● **Collected data entries**
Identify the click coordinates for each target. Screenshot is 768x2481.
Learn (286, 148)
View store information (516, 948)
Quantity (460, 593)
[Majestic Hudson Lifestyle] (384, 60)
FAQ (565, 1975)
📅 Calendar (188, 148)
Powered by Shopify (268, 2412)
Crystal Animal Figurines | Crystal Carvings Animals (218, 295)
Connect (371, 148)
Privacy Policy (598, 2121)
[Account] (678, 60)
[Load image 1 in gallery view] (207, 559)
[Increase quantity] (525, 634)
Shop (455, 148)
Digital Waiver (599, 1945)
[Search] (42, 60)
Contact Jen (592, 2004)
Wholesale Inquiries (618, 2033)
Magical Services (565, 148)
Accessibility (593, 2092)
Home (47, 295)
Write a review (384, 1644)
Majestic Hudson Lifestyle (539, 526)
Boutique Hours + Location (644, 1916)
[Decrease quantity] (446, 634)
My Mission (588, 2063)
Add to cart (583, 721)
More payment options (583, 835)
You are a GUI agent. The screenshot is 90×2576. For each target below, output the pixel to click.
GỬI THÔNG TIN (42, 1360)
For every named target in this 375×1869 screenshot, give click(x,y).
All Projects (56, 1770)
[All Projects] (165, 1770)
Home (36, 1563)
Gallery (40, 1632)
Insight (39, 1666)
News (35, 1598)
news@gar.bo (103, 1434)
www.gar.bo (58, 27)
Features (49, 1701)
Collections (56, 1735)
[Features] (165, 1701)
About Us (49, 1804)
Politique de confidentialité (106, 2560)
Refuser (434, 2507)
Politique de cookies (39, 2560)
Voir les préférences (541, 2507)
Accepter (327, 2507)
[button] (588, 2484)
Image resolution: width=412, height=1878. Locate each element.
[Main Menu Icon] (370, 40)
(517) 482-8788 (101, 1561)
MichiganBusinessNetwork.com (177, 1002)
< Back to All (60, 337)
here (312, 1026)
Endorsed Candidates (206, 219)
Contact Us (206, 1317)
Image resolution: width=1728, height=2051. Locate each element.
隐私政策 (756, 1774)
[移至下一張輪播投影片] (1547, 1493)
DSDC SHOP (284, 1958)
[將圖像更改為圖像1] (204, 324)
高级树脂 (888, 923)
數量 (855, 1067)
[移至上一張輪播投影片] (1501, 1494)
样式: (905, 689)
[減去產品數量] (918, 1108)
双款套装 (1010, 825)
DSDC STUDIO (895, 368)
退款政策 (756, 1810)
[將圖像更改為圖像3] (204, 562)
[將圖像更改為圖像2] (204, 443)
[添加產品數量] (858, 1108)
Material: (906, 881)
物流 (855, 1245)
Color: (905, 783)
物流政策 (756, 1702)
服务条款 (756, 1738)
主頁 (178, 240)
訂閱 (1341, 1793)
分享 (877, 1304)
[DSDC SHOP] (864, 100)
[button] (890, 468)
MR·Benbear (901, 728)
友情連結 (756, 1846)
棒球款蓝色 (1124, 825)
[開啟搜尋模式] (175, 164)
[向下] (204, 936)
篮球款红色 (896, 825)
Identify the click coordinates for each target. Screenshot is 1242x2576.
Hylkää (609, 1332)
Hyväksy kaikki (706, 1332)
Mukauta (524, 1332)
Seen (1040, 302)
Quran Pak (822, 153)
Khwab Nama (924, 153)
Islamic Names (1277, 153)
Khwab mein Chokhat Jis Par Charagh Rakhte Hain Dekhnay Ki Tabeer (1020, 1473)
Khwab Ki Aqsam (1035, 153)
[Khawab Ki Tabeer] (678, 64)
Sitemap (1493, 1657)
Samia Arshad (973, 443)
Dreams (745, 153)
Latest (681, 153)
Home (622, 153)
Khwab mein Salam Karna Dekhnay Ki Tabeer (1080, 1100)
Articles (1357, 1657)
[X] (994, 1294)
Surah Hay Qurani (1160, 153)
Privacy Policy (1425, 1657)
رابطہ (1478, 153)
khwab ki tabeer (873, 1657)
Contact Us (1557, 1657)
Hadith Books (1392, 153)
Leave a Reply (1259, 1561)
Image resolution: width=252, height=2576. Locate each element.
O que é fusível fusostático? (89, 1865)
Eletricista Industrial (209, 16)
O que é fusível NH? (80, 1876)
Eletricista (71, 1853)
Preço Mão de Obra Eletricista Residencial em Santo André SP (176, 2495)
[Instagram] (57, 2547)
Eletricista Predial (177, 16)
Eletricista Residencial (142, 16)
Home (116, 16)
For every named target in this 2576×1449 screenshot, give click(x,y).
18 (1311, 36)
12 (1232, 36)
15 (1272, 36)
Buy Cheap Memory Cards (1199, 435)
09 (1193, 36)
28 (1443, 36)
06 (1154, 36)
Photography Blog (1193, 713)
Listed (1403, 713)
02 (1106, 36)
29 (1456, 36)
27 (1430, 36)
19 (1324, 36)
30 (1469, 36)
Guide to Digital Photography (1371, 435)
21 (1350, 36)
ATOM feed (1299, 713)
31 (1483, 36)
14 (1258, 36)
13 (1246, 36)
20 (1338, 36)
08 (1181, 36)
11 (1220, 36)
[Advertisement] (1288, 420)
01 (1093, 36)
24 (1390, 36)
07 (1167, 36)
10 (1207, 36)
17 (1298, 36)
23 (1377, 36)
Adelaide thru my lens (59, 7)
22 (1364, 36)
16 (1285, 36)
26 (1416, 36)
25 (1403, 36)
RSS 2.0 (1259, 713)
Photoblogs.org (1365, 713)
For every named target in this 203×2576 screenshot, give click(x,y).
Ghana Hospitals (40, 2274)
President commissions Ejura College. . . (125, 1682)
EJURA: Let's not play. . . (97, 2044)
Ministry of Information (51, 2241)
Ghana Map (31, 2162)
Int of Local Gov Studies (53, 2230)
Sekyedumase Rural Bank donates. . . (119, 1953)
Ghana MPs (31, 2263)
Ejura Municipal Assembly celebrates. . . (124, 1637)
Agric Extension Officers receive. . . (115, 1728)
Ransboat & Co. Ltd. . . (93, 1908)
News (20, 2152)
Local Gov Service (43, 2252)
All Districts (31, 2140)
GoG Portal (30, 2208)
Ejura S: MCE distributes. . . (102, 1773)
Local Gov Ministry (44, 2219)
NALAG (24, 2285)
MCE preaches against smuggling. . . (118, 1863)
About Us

● **AIM OF THE TASK**
For each line above that contains "Local", make a copy.

● **EXPECTED ANSWER**
Int of Local Gov Studies (53, 2230)
Local Gov Service (43, 2252)
Local Gov Ministry (44, 2219)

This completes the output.